**Quoted text:**

______________________________

Thursday, July 28, 2005

Myths and Facts

Myth: Victims of domestic violence like to be beaten.
Fact:Victims desperately want the abuse to end. They engage in various survival strategies to protect themselves and their children (ie calling the police and/or seeking help from family members) Another strategy is silence (ie taking a beating to keep the batterer from attacking the children).

Myth: Victims have psychological disorders or they would not take the abuse.
Fact: While some victims do suffer from psychological effects (ie post traumatic stress disorder or depression), it is as a result of being abused.

Myth:Victims never leave their abusers and if they do, they just get involved in another abusive relationship.
Fact:
Most victims try leaving their abusive relationships, often several times, but the abusers often convince the victim to stay through various strategies including: financial control, threats about the children, and promises that the relationship will get better.

Myth: Low self-esteem causes victims to get involved in abusive relationships.
Fact: Victims usually experience a decrease in self-esteem as a result of being abused, since abusers frequently degrade, humiliate, and criticize victims.

______________________________

[Records taken from a collection]
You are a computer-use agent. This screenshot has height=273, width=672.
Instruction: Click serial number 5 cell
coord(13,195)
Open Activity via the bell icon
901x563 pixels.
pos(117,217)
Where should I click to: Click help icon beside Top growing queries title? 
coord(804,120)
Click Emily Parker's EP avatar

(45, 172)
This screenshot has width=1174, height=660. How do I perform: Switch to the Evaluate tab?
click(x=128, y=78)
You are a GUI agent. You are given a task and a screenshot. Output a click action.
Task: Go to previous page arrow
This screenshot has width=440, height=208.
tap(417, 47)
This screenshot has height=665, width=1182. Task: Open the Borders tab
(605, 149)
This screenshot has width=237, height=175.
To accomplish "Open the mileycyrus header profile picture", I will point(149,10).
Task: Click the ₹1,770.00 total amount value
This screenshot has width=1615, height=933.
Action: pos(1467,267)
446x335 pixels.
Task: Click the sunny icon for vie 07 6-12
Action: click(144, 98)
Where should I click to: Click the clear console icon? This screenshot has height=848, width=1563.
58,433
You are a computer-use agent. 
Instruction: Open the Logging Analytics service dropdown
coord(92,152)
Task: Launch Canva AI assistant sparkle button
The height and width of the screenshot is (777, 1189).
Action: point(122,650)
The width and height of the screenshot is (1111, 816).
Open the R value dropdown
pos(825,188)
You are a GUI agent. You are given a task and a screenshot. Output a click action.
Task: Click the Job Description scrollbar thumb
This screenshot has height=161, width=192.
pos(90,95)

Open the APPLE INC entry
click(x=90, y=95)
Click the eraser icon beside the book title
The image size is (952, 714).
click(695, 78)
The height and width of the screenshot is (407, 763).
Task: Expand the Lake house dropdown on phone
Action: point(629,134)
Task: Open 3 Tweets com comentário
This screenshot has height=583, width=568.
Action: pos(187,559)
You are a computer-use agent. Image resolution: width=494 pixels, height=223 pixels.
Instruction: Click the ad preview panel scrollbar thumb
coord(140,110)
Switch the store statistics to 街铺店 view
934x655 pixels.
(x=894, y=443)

______________________________

**To-do list:**
(a) Please quote the myths and facts text between "Myth: Victims of" and "attacking the children).", inclusive.
(b) In the records, from the first line through the line holding "I will point(149,10).", inclusive, change "screenshot" to "image" and keep everything else as it is. Give only those lines.
The text and the records come from two unrelated sources.

**Final results:**
(a)
Myth: Victims of domestic violence like to be beaten.
Fact:Victims desperately want the abuse to end. They engage in various survival strategies to protect themselves and their children (ie calling the police and/or seeking help from family members) Another strategy is silence (ie taking a beating to keep the batterer from attacking the children).

(b)
You are a computer-use agent. This image has height=273, width=672.
Instruction: Click serial number 5 cell
coord(13,195)
Open Activity via the bell icon
901x563 pixels.
pos(117,217)
Where should I click to: Click help icon beside Top growing queries title? 
coord(804,120)
Click Emily Parker's EP avatar

(45, 172)
This image has width=1174, height=660. How do I perform: Switch to the Evaluate tab?
click(x=128, y=78)
You are a GUI agent. You are given a task and a image. Output a click action.
Task: Go to previous page arrow
This image has width=440, height=208.
tap(417, 47)
This image has height=665, width=1182. Task: Open the Borders tab
(605, 149)
This image has width=237, height=175.
To accomplish "Open the mileycyrus header profile picture", I will point(149,10).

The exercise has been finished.